◆ ASSIGNMENT ◆
Would you reproduce, without any alteration, the lines from the opening line of the entries through the line that has "Task: Check 'правильное" in it?

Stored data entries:
▬▬▬▬▬▬
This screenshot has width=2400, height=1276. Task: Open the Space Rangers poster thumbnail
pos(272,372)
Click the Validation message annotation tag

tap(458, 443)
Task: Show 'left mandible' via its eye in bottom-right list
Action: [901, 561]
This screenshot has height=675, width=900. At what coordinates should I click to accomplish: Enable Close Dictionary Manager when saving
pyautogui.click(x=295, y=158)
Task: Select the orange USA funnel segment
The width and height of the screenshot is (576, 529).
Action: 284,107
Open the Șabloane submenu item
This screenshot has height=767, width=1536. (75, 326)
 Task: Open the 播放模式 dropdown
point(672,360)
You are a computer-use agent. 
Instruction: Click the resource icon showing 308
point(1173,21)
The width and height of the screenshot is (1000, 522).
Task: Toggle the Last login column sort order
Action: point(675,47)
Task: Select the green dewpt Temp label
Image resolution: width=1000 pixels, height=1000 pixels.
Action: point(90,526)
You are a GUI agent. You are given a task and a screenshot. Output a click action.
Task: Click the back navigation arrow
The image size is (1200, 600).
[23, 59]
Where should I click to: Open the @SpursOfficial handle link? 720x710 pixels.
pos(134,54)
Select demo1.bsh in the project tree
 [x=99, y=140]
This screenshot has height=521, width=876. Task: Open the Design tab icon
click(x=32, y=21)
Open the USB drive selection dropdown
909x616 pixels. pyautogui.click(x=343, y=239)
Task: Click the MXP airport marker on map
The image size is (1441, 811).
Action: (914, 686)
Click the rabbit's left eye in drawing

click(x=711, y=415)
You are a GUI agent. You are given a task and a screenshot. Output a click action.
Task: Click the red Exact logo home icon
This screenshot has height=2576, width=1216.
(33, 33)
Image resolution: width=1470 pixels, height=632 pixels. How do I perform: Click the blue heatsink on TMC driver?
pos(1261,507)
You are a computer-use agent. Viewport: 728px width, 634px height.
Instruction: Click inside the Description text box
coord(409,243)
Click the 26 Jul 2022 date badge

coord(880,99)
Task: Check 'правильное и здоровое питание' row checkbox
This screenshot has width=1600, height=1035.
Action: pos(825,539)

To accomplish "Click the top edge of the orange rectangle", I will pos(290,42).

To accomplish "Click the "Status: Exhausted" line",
▬▬▬▬▬▬
◆ RESPONSE TO THE EXERCISE ◆
This screenshot has width=2400, height=1276. Task: Open the Space Rangers poster thumbnail
pos(272,372)
Click the Validation message annotation tag

tap(458, 443)
Task: Show 'left mandible' via its eye in bottom-right list
Action: [901, 561]
This screenshot has height=675, width=900. At what coordinates should I click to accomplish: Enable Close Dictionary Manager when saving
pyautogui.click(x=295, y=158)
Task: Select the orange USA funnel segment
The width and height of the screenshot is (576, 529).
Action: 284,107
Open the Șabloane submenu item
This screenshot has height=767, width=1536. (75, 326)
 Task: Open the 播放模式 dropdown
point(672,360)
You are a computer-use agent. 
Instruction: Click the resource icon showing 308
point(1173,21)
The width and height of the screenshot is (1000, 522).
Task: Toggle the Last login column sort order
Action: point(675,47)
Task: Select the green dewpt Temp label
Image resolution: width=1000 pixels, height=1000 pixels.
Action: point(90,526)
You are a GUI agent. You are given a task and a screenshot. Output a click action.
Task: Click the back navigation arrow
The image size is (1200, 600).
[23, 59]
Where should I click to: Open the @SpursOfficial handle link? 720x710 pixels.
pos(134,54)
Select demo1.bsh in the project tree
 [x=99, y=140]
This screenshot has height=521, width=876. Task: Open the Design tab icon
click(x=32, y=21)
Open the USB drive selection dropdown
909x616 pixels. pyautogui.click(x=343, y=239)
Task: Click the MXP airport marker on map
The image size is (1441, 811).
Action: (914, 686)
Click the rabbit's left eye in drawing

click(x=711, y=415)
You are a GUI agent. You are given a task and a screenshot. Output a click action.
Task: Click the red Exact logo home icon
This screenshot has height=2576, width=1216.
(33, 33)
Image resolution: width=1470 pixels, height=632 pixels. How do I perform: Click the blue heatsink on TMC driver?
pos(1261,507)
You are a computer-use agent. Viewport: 728px width, 634px height.
Instruction: Click inside the Description text box
coord(409,243)
Click the 26 Jul 2022 date badge

coord(880,99)
Task: Check 'правильное и здоровое питание' row checkbox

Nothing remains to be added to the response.